There's complaints. There's unhappy customers. That's something Intel will need to deal with in one way or another.

There's NOT any evidence of an actual PROBLEM, other than an image/marketing problem. If the CPU is within spec, it's within spec. The question we don't know is if this is something Intel can explain as "operating as designed", or if they have another explanation for this behavior.

All the current reports with the actual issue here (temp spikes) are related to auto-voltage adjustments on certain motherboards, NOT the CPU itself anyway. I'd love to see a detailed white paper on this issue personally, kinda like Samsung did with the Note 7 battery issue.
 

housecat

Gawd
Joined
Jan 26, 2005
Messages
753
I have Ceramique, MX4, AS5 and NT-H1. All 4 work very well and I've not had any breakdown or dry out from any of them. I've also notice that temps are within 1-2c between the four. I just redid the TIM on both my Cpu and Gpu. Gpu temps dropped 3C from stock TIM. Cpu is delidded. Used NT-H1 on both.

I used AS5 last time and was surprised researching for Ryzen how AS5 in some tests has really fallen behind. Since there's a lot of good stuff today, I'll probably be using MX4 from here on out just based on their 8 year longevity claim. Having found people individually claiming 6 years at least in person, I'm sold! That's one advantage of being on the market for such a long time. Being able to set it and forget it is a great feature. I got my 4g tube sitting right here ready to go for tomorrow (build day). It's probably difficult for some people with the brand loyalty flaw to get away from Noctua products, they are good but miss the mark here.

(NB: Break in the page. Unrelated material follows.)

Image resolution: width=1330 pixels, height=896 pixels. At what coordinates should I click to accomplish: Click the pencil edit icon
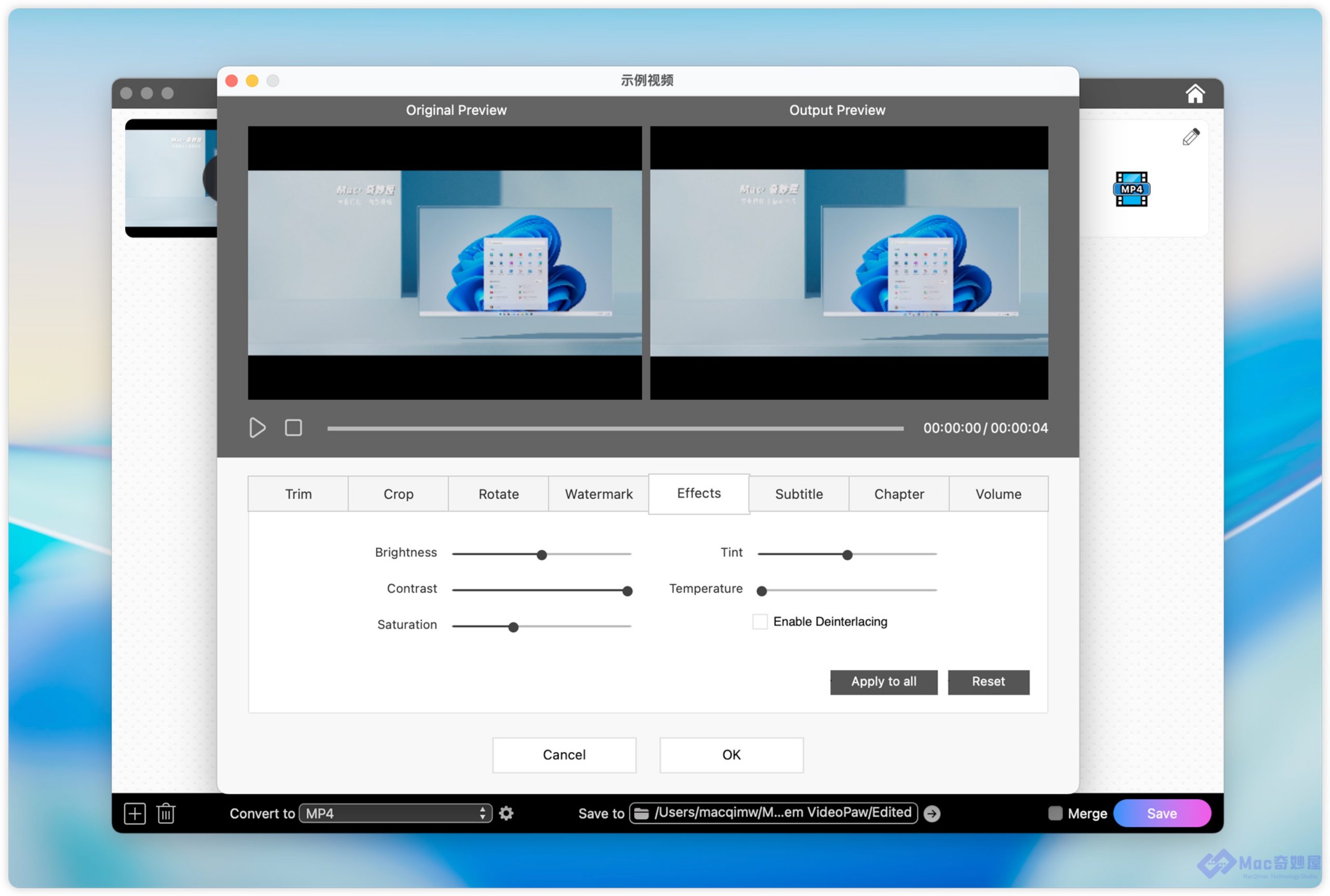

I will likely be swapping out my Cryorig cooler for a Scythe when AM4 gets some better options for mITX setups like mine, but sticking with MX4 when that time comes.
 

sweets3450

Limp Gawd
Joined
Feb 26, 2015
Messages
238
I also use mx4. benchmarks don't really show significant differences other than the liquid metal stuff which is hard to apply and remove. marginal results at best. keep using mx4, it's as good as it gets for now.
 

housecat

Gawd
Joined
Jan 26, 2005
Messages
753
I also use mx4. benchmarks don't really show significant differences other than the liquid metal stuff which is hard to apply and remove. marginal results at best. keep using mx4, it's as good as it gets for now.
Another big advantage I found for MX4 over NT-H1 is that you can get larger quantities easily and cheaply. 20G for $19 http://a.co/h6gwyea or if you're really doing work can go to MX2 and get 65G for $29. That's crazy, while the NT-H1 you have one choice of the smaller size. Much of the NT-H1 love is coming from all the people who buy their heatsinks. I'm a mITX guy so I use whatever I can but my favorite general air cooler is the Scythe stuff, especially the Big Shuriken 2 RevB. If that lands for AM4 one day I'm definitely tearing my system apart to get one in.
That's alongside the other huge win for the MX4.. 8+ years guarantee vs 3 years maximum stated by Noctua.

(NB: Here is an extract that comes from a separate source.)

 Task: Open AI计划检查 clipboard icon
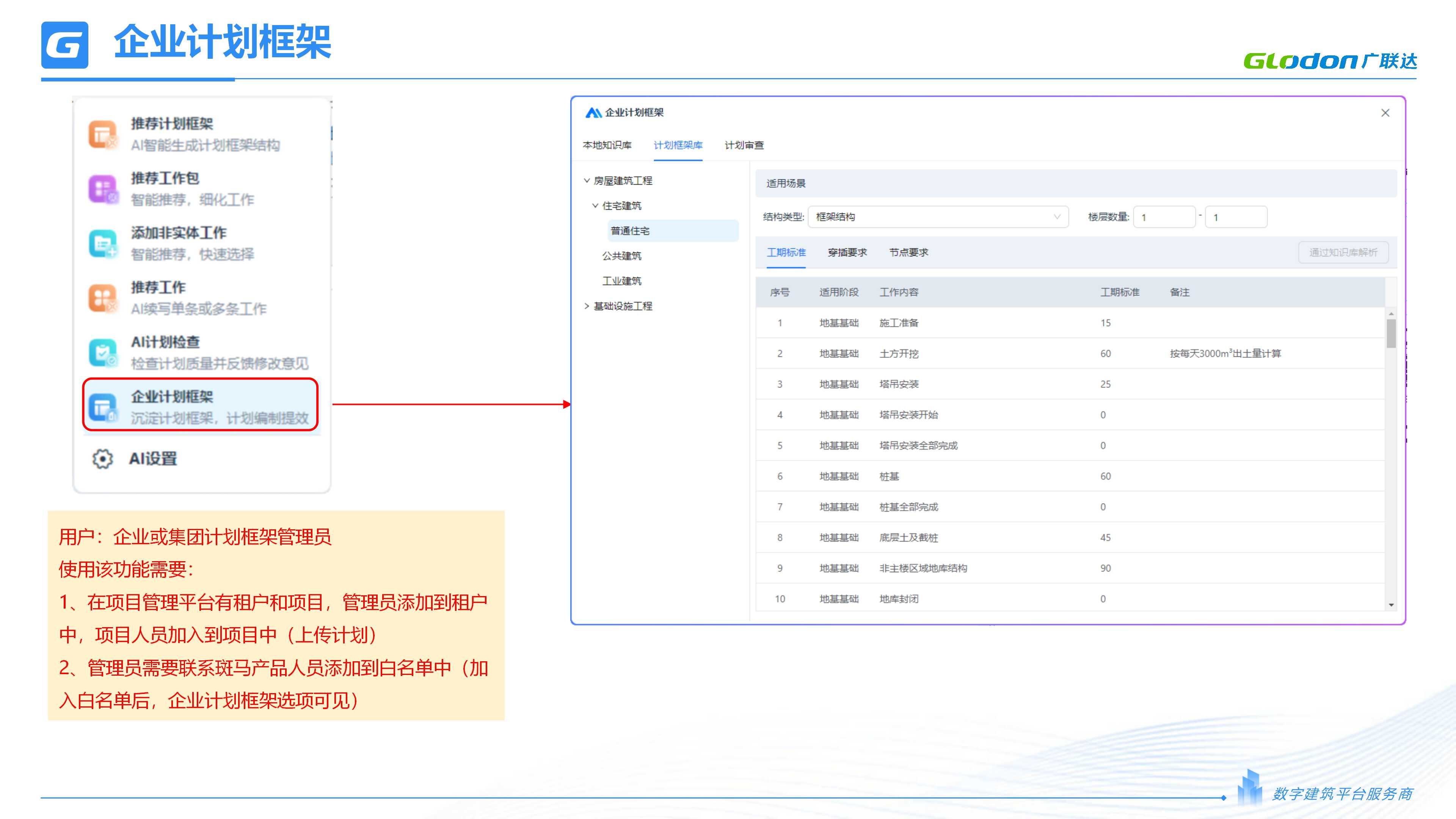click(102, 353)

MX-4 "Once applied, you do not need to apply it a second time as it will last at least for 8 years"

NT-H1 "Recommended usage time ( on the CPU ) : up to 3 years"

Pretty potent combo for many people here. Top performer as good or better than anything else, available in large quantities for a fair price and once you do leave it on, you don't have to think about it again ever again. A decade covers most of us for any piece of hardware. I've kept hardware in use for a decade though, especially stuff for family.

I'm going to stick with the 8-year+ MX4 MasterRace for the foreseeable future, it's such a no brainer for a lot of reasons. I'm not surprised it's the #1 seller on Amazon, the 4G/8G/20G/30G/65G sales combined are probably impossible to beat. AS5 is still pretty popular but it makes me wonder if MX4 has become the new 500lb gorilla of thermal pastes. But I think if I were to dig deep into anything other else, I'd check further into the Gelid and Shin Etsu. Especially the Gelid stuff. Depending on what I was trying to do, they look pretty good.